Kamis, 31 Juli 2008

Hadis Keempat

Nabi saw., “Kaum muslim sama-sama berhak dalam tiga hal: air, rumput, dan api.” (HR. Abû Dâud dan Ibn Mâjah)

Hadis di atas khas membicarakan kondisi kebutuhan pokok di wilayah gurun pasir (sahara) jaman dulu kala. Air, rumput, dan api adalah milik bersama masyarakat yang tinggal di gurun pasir. Benda-benda itu sangat mereka butuhkan dalam kehidupan. Air sangat jelas kegunaannya bagi makhluk hidup: minum, mandi, wudhu, dan lain-lain. Rumput untuk memenuhi kebutuhan hewan ternak yang menjadi andalan sumber mata pencarian masyarakat gurun pasir. Api berfungsi sebagai penerangan, memasak, merokok dan lain-lain.

Tiga benda yang disebut dalam hadis di atas adalah representasi dari sesuatu yang sangat dibutuhkan oleh manusia. Hadis ini menekankan bahwa setiap manusia memiliki hak yang sama dalam mendapatkan tiga benda itu. Tiga benda itu tidak boleh dikuasai (monopoli) oleh sekelompok orang, sementara yang lain harus mengeluarkan sesuatu secara berlebihan untuk mendapatkannya karena kebijakan dari kelompok yang menguasasi.

Dalam konteks kekinian dan kedisinian, tiga benda dalam hadis di atas bisa dikembangkan menjadi hal-hal lain yang sangat dibutuhkan. Tanpanya, kehidupan ini akan terhambat, bahkan hancur berantakan. Bayangkan manusia hidup tanpa air, api, dan lain-lain. Pengembangan dari tiga benda di atas bisa berarti makanan pokok (kebutuhan fisiologis) BBM, listrik, pendidikan, dan lain-lain yang sangat dibutuhkan oleh manusia. Semua hal yang disebutkan adalah kebutuhan dasar manusia. Setiap orang, siapa pun, harus bisa mendapatkannya dengan mudah. Jika ada regulasi, maka harus bermuara pada keadilan dan pemerataan.

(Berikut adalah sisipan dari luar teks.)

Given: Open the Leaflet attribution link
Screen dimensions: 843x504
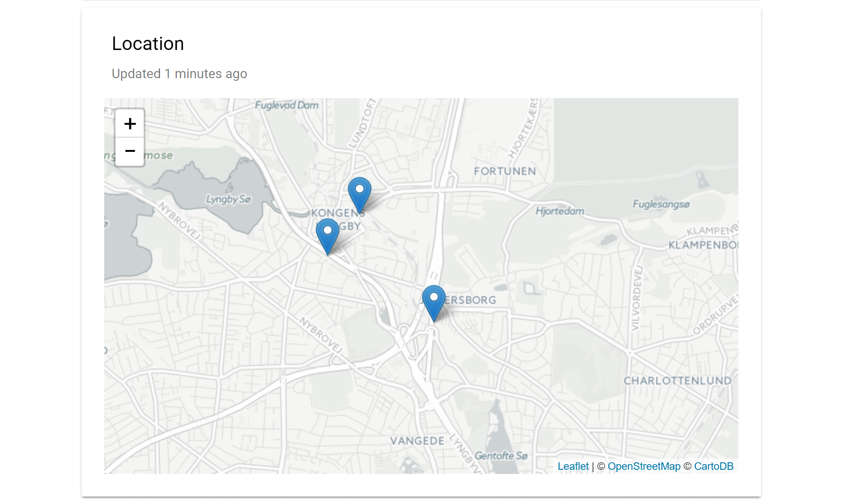Looking at the screenshot, I should [x=573, y=466].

Air tidak boleh dimiliki oleh pihak tertentu untuk kemudian dikomersilkan. Di Indonesia, kita mungkin tidak sadar bahwa kecenderungan komersialisasi terhadap air sudah sedemikian rupa. Jika kehausan di tengah jalan, kita akan kesulitan mendapatkan air minum secara gratis. Harus ada sejumlah uang yang kita keluarkan untuk mendapatkan minuman yang kita inginkan. Air putih pun bisa didapatkan secara gratis jika kita membeli makanan di warung. Minta air putih yang sama sekali gratis sudah tidak mungkin dilakukan karena kita sudah terperangkap pada pola pikir komersialisasi air. Jauh lebih dahsyat dari sekadar komersialisasi air, sebenarnya kita sudah masuk dalam kubangan hidup yang sepi dari semangat kepedulian sosial.

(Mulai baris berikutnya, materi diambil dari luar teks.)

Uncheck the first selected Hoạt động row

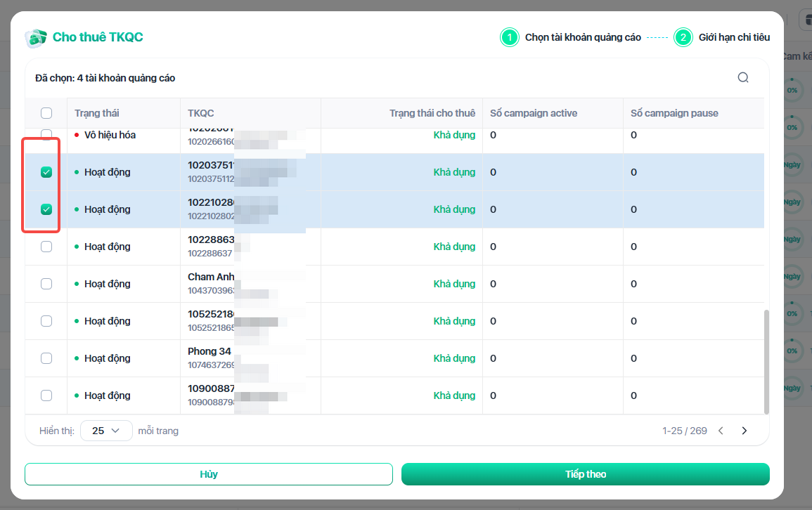point(46,172)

Dulu, di masyarakat kita masih banyak rumah yang menyediakan air kendi di depannya. Air kendi itu disediakan untuk siapa saja yang lewat dan kehausan. Orang masih berpikir bahwa di antara orang yang jalan di depan rumah pasti ada yang kehausan. Untuk itu, mereka harus dibantu dengan menyediakan air minum secara gratis. Kini, orang sudah tidak pernah lagi menyediakan kepedulian pada mereka yang kehausan di jalan. Apalagi pada mereka yang kelaparan. Lebih jauh lagi pada mereka yang kesulitan mendapatkan hak pendidikan dan kesehatan.

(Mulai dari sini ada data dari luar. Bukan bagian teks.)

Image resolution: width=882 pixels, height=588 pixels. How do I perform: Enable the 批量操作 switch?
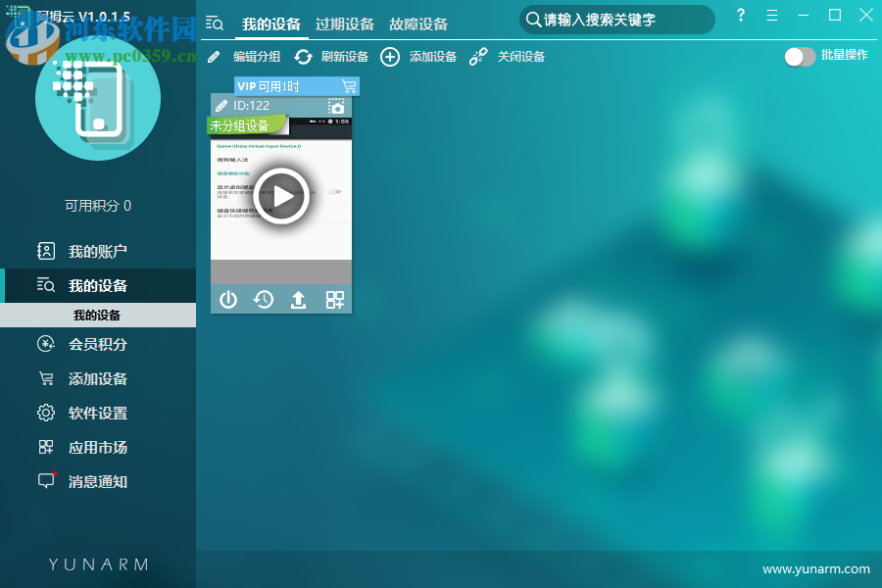(799, 57)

Di masyarakat Mesir masih ada kepedulian pada orang yang haus di jalanan. Di pinggir jalan-jalan kota Kairo di sediakan sarana air minum gratis yang disebut tsalaga (kulkas tapi tidak sama dengan kulkas rumah). Tsalaga ini berbentuk kotak (ukuran 1 X 0,5 M) dan di bagian tengahnya ada dua kran yang mengucurkan air segar nan dingin. Saat musim panas, keberadaan tsalaga ini sangat membantu mereka yang kehausan di jalan. Siapa pun bisa mengambil air itu secara gratis: sopir taksi, sopir angkot, tukang angkut sampah, mahasiwa, pegawai negeri dan lain-lain. Artinya, orang kehausan di jalan, tidak punya uang sepeser pun, tetap bisa minum air segar dengan mudah dan tanpa meminta. Air benar-benar menjadi milik bersama yang gratis.

Tidak berlebihan jika air dijadikan standar kepedulian sosial masyarakat. Jika pada suatu masyarakat air sudah dikomersialisasikan sedemikian rupa, maka banyak hal lain yang diperlakukan secara sama hingga masyarakat kehilangan hak-hak dasar dalam hidupnya. Kesehatan, pendidikan, dan lapangan kerja akan menjadi barang mahal yang sulit digapai. Bayangkan, adakah masyarakat seperti itu? Indonesia!

Selain air, dalam hadis di atas, yang menjadi milik bersama adalah api dan rumput. Rumput jelas sudah tidak relevan untuk dielaborasi dalam konteks kekinian. Mari kita bicara soal api. Yang dimaksud api dalam hadis di atas adalah sumber api yang kini kita kenal dengan istilah BBM (Bahan Bakar Minyak).

Saya tidak sedang berapologi jika saya katakan bahwa Nabi Muhammad telah memberikan ajaran baik berkenaan dengan pengelolaan BBM. Dalam hadis di atas dikatakan secara tegas bahwa BBM adalah milik masyarakat, milik rakyat, milik bangsa. Tidak ada sekelompok orang yang boleh menguasai (monopoli) kebijakan BBM ini, baik menyangkut ekspor-impor, ketentuan harga, dan distribusi. Pemerintah harus selalu berpikir demi kepentingan rakyat dalam membuat berbagai regulasi BBM. Dalam konteks ini, wajar rakyat menolak kenaikan harga BBM yang baru-baru ini terjadi.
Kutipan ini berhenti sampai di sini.